START EXTRACT TO READ

Describing his 54 days of captivity, Itay said he had to come to terms with the fact that he might be killed.

"We were very, very hungry. I didn't have a shower for 54 days. My captors were very, very vicious. They didn't care. I had wounds in my legs, big holes in my legs.

"And you lived there in a horrific sense of fear. Every second that you live with this feeling is a terrible feeling, that you don't really know if you're going to wake up in the morning, or in a minute, if a missile is going to fall on you, if they're going to come in with a Kalashnikov and start spraying us with bullets. The conditions are very, very difficult there."

Israeli troops inspect brunt cars in aftermath of nova festival attack
Reuters

The war began when Hamas gunmen attacked southern Israel on 7 October, killing about 1,200 people and seizing 253 hostages. More than 31,200 people have been killed in Gaza since then, the Hamas-run health ministry says.

During their early morning assault, Hamas attackers stormed the Nova music festival site near the Israel-Gaza perimeter fence.

More than 360 young partygoers were shot, beaten or burnt to death. Another 40 were taken hostage, including Itay.

He remembers hearing rockets and shooting as gunmen encircled the festival, followed by screaming.

"We went in a vehicle trying to escape the place and after five minutes, we encountered a van of terrorists spraying all the vehicles with bullets without any mercy. I got shot in my leg. My sister also got shot in the leg," he said.

"And the terrorists got out of the van. They pulled me out, they tied my hands, and simply started driving into Gaza."

END EXTRACT TO READ

◆ **PROBLEMS AND TASKS**
**1.** Duplicate the passage of the account of Itay's captivity between "The war began" and "followed by screaming.", inclusive.
**2.** Does the account of Itay's captivity support each statement below? Answer yes or no, quoting the words of the account that decide it: (a) Itay went 54 days without a shower. (b) Hamas seized about 1,200 hostages on 7 October. (c) Itay was shot in the arm while trying to escape in a vehicle.
The material is not needed here.

START LISTED RECORDS

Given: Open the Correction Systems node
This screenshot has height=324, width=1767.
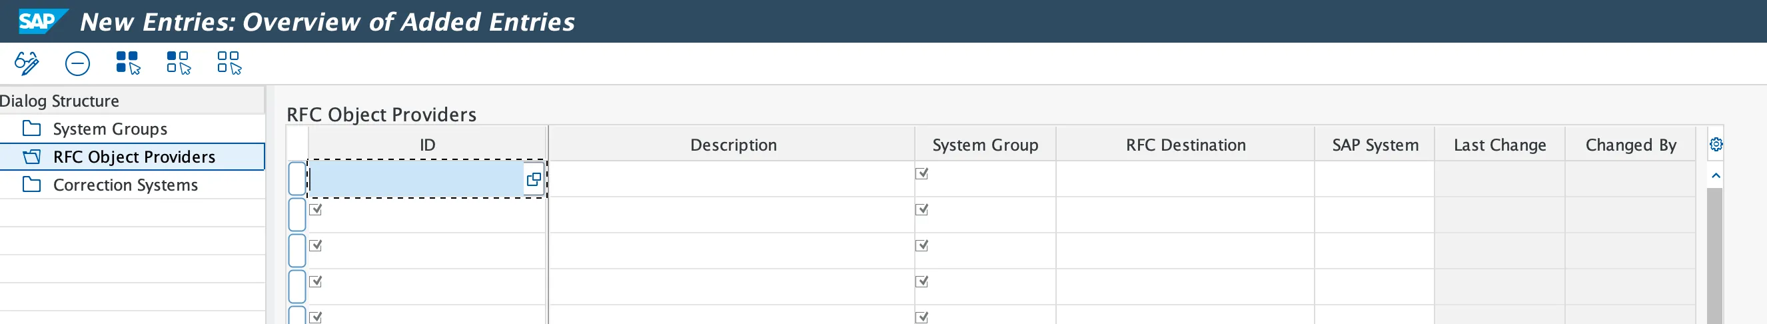Looking at the screenshot, I should click(x=125, y=185).
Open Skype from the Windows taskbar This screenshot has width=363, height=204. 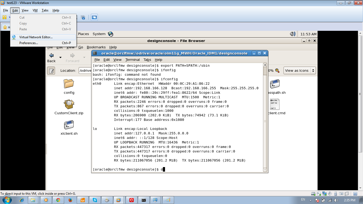95,201
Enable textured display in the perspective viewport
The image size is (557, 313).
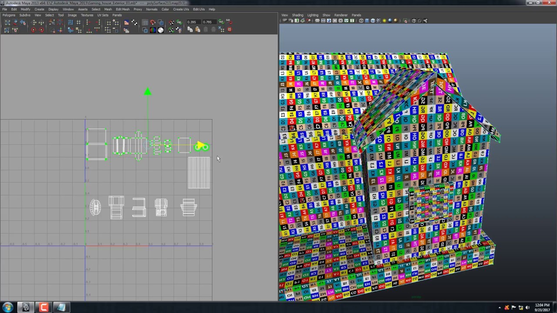pos(379,20)
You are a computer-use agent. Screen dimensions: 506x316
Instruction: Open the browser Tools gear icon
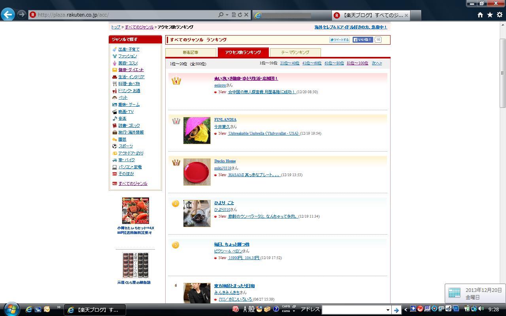tap(500, 15)
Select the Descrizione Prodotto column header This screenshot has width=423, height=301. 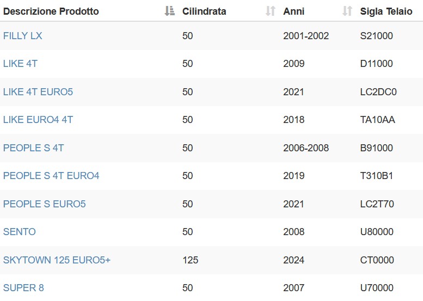[x=51, y=11]
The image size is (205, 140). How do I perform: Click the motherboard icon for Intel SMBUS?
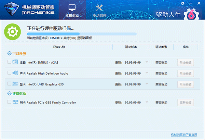tap(15, 62)
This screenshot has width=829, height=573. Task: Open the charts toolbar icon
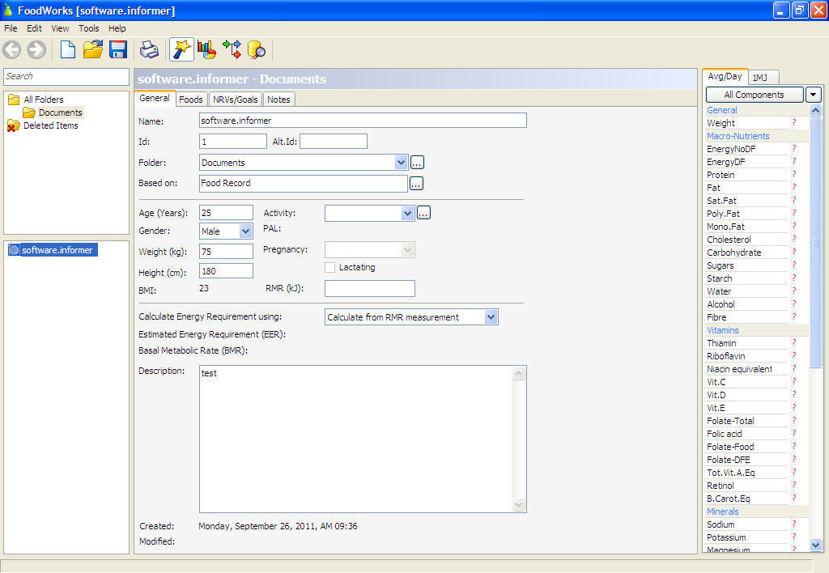206,49
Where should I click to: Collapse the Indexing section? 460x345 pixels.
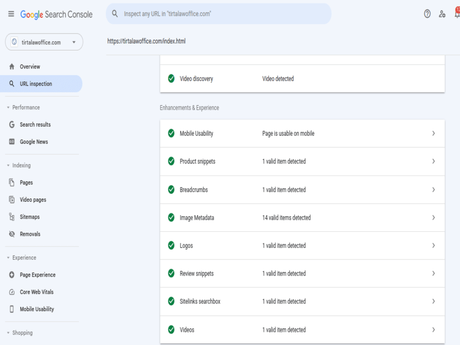[8, 166]
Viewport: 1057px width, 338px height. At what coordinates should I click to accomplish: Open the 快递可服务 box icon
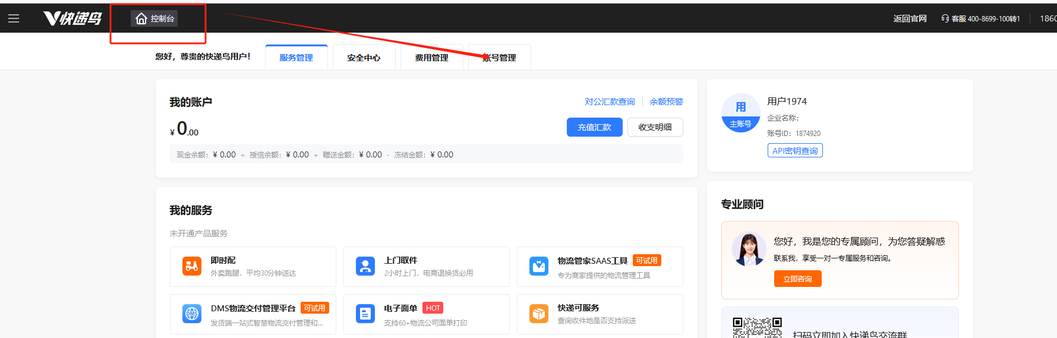coord(539,314)
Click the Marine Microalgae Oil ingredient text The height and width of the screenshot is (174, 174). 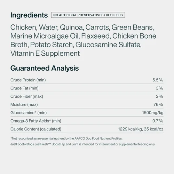pyautogui.click(x=45, y=36)
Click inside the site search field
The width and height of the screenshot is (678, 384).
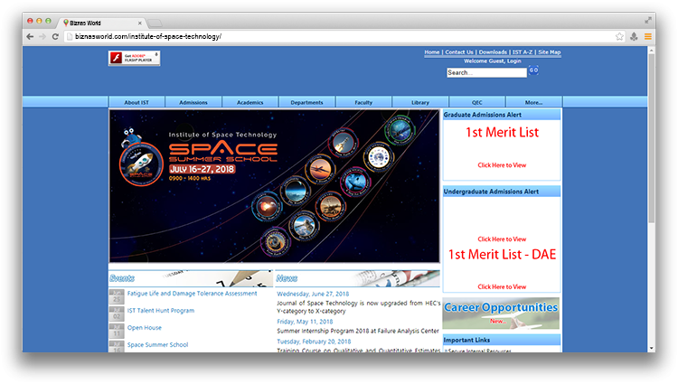click(x=485, y=72)
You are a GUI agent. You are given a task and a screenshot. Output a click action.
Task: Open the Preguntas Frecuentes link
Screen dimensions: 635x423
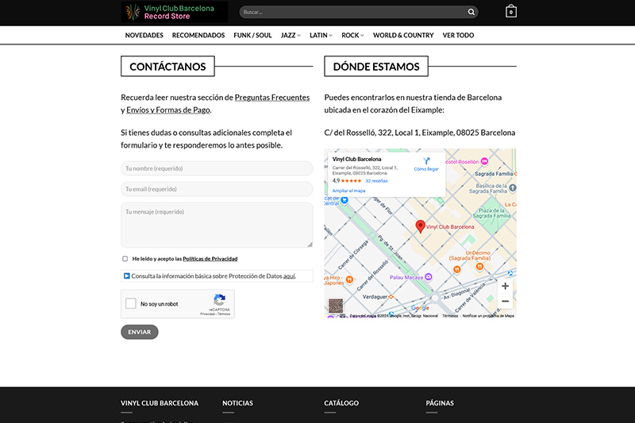coord(272,98)
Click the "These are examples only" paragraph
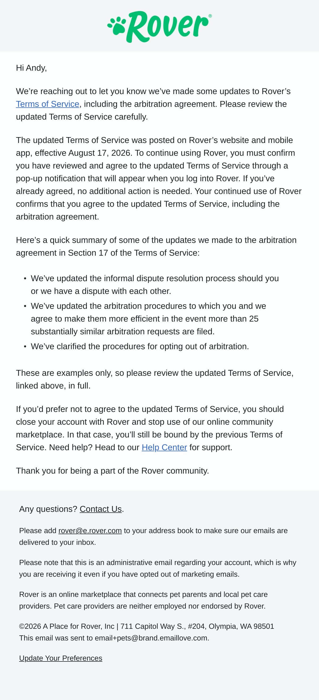319x700 pixels. [x=155, y=379]
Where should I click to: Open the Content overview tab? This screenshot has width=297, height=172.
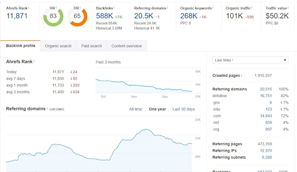point(127,46)
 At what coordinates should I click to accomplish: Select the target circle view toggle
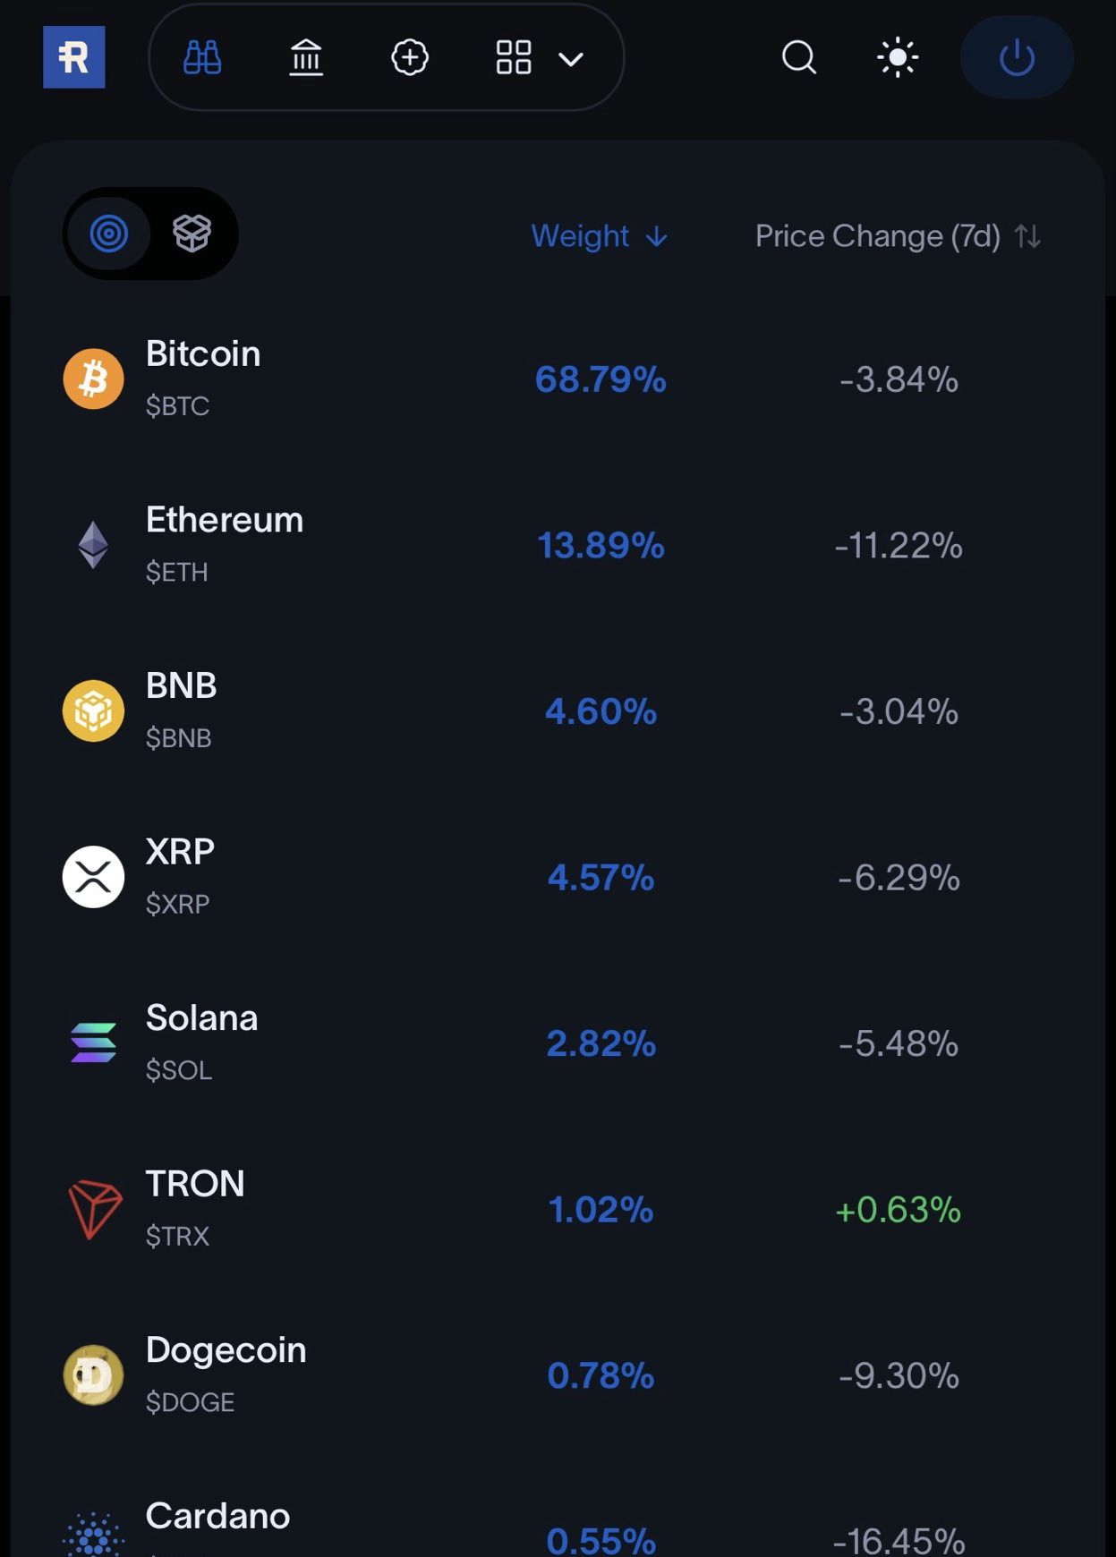coord(109,234)
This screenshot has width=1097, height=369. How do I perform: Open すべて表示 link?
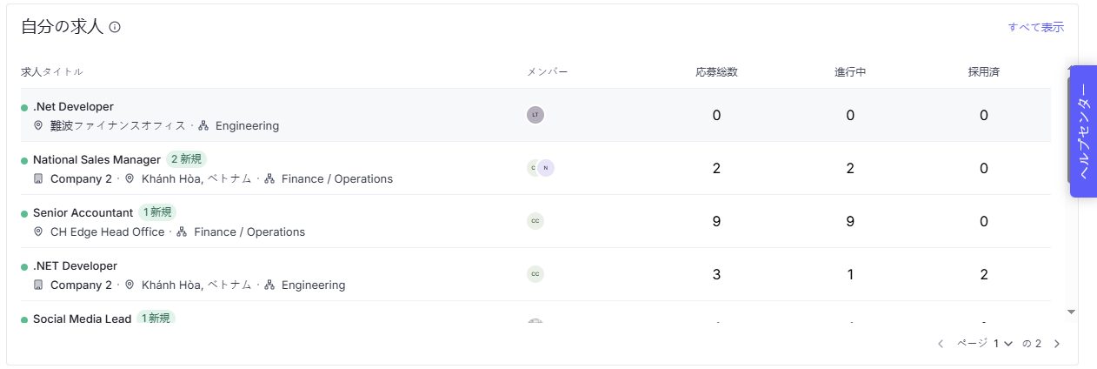1035,27
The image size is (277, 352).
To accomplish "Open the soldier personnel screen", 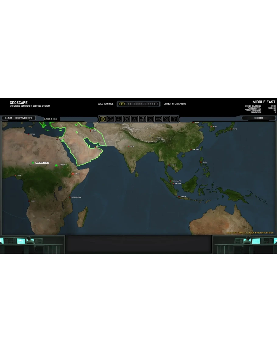I will (135, 119).
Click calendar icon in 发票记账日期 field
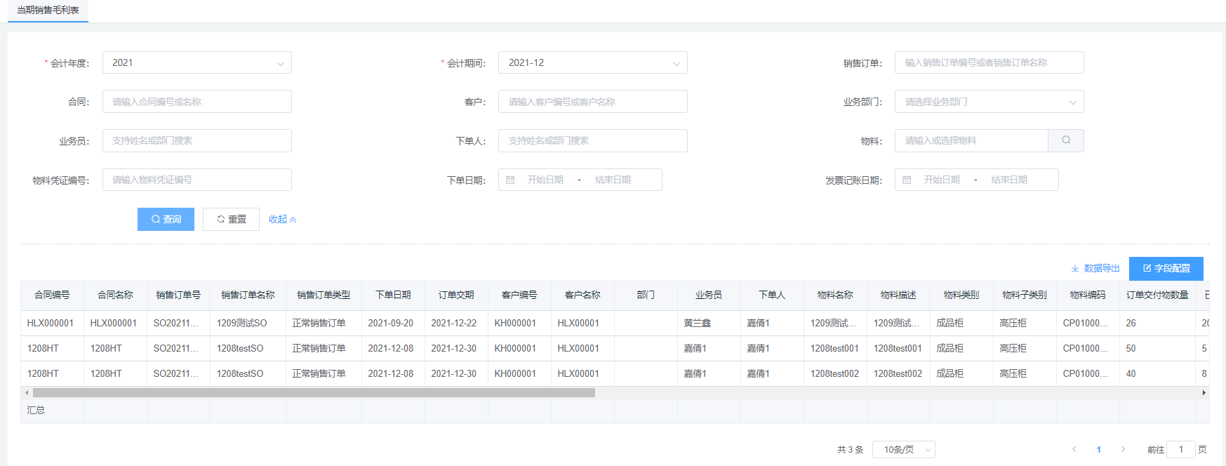Viewport: 1226px width, 466px height. point(907,180)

END LISTED RECORDS

◆ **TASK-BY-TASK RESULTS**
**1.**
The war began when Hamas gunmen attacked southern Israel on 7 October, killing about 1,200 people and seizing 253 hostages. More than 31,200 people have been killed in Gaza since then, the Hamas-run health ministry says.

During their early morning assault, Hamas attackers stormed the Nova music festival site near the Israel-Gaza perimeter fence.

More than 360 young partygoers were shot, beaten or burnt to death. Another 40 were taken hostage, including Itay.

He remembers hearing rockets and shooting as gunmen encircled the festival, followed by screaming.

**2.**
(a) Yes: "I didn't have a shower for 54 days."
(b) No: "killing about 1,200 people and seizing 253 hostages."
(c) No: "I got shot in my leg."